Tiger Brands Ltd., the biggest South African food company, will pass on part of the rising local cost of grain to customers as drought risks leaving a corn shortage.
“Whilst we continuously look for ways to reduce and manage costs to the consumer, we will not be in a position to absorb all the increased white maize costs and therefore some costs will be passed to the consumer,” Alex Mathole, a spokesman for the Johannesburg-based company, said in an e-mailed response to questions, referring to the grain known as corn in the U.S.
White corn rose to a record 2,999 rand ($279) a metric ton on the South African Futures Exchange in Johannesburg on Jan. 6 after climbing 19 percent since the beginning of December as a lack of rain resulted in the smallest harvest last year since 2007. Drought also affected the current season’s planting. White corn rose 0.1 percent to 2,916 rand today in Johannesburg.
Cornmeal made from the grain is a staple food in South Africa, where inflation was 5.3 percent in November. The yellow variety, used to feed animals bred for meat such as beef and chicken, also rose to a record this month as drought affected farmers in the North West province. The region’s share of output in the country fell to 21 percent last season from 31 percent.
Tiger Brands, whose products include Jungle Oats, Ace Maize Meal and Albany Bread, is among food producers also pressured by a weaker rand adding to import costs.
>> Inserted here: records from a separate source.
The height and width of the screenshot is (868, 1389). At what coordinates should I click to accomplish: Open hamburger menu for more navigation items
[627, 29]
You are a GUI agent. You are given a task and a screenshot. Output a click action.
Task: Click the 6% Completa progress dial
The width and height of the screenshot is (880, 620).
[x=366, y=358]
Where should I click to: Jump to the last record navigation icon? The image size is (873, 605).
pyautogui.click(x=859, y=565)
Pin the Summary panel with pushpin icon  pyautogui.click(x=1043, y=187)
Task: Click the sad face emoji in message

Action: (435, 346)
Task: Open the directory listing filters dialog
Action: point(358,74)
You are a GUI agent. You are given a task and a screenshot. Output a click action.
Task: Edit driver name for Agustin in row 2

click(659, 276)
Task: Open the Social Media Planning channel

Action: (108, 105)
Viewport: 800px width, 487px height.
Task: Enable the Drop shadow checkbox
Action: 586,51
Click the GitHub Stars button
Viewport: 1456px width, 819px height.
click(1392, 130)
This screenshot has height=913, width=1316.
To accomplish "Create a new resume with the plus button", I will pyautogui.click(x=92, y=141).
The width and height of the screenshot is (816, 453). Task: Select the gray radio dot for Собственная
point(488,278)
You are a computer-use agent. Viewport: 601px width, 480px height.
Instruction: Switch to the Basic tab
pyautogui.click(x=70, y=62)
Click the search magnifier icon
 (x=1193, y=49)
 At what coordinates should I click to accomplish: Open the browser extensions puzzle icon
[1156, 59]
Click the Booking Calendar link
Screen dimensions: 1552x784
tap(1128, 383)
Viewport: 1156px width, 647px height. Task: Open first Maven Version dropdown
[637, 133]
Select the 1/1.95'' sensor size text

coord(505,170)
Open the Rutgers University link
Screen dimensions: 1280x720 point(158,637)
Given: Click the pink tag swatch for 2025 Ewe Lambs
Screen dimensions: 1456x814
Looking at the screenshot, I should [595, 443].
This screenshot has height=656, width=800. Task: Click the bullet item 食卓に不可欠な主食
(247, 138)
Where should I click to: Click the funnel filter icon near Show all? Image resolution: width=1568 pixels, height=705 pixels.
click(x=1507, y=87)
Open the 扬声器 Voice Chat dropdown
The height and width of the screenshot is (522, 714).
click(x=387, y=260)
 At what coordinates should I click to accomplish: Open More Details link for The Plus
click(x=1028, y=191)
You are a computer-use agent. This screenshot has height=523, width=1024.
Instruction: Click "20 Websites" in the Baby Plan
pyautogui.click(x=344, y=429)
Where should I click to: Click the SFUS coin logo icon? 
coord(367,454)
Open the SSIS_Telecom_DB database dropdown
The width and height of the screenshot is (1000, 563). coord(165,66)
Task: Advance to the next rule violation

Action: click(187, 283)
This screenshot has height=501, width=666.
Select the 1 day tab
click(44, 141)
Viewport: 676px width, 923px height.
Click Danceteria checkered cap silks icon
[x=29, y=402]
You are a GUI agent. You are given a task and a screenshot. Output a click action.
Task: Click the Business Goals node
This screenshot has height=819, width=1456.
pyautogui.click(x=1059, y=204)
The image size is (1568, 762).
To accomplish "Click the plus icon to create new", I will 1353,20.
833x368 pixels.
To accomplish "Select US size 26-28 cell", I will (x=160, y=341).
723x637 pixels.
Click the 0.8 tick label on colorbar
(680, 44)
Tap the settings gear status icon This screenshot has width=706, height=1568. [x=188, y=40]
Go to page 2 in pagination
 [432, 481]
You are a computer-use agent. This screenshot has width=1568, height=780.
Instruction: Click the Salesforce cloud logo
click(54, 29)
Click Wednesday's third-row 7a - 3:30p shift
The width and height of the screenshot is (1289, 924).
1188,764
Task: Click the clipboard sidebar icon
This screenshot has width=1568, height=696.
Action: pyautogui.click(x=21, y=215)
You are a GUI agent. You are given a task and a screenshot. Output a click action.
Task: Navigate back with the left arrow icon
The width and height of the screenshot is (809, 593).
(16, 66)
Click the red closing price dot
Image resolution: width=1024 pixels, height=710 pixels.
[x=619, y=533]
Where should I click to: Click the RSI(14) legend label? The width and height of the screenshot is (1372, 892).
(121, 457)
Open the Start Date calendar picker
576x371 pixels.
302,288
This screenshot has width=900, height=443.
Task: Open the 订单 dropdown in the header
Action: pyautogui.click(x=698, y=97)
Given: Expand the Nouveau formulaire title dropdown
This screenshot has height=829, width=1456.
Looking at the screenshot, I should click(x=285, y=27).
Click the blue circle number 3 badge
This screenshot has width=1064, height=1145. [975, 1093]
The local currency is down 22 percent against the dollar since the beginning of last year.
That won’t stop Tiger considering importing corn in the event of a supply shortage, Mathole said. “Our first preference is to support local farmers but when faced with a shortage in supply, we will have to consider importing maize,” he said.
Tiger Brands rose 1.4 percent to 261.81 rand as of 2:41 p.m. in Johannesburg, valuing the company at 50 billion rand.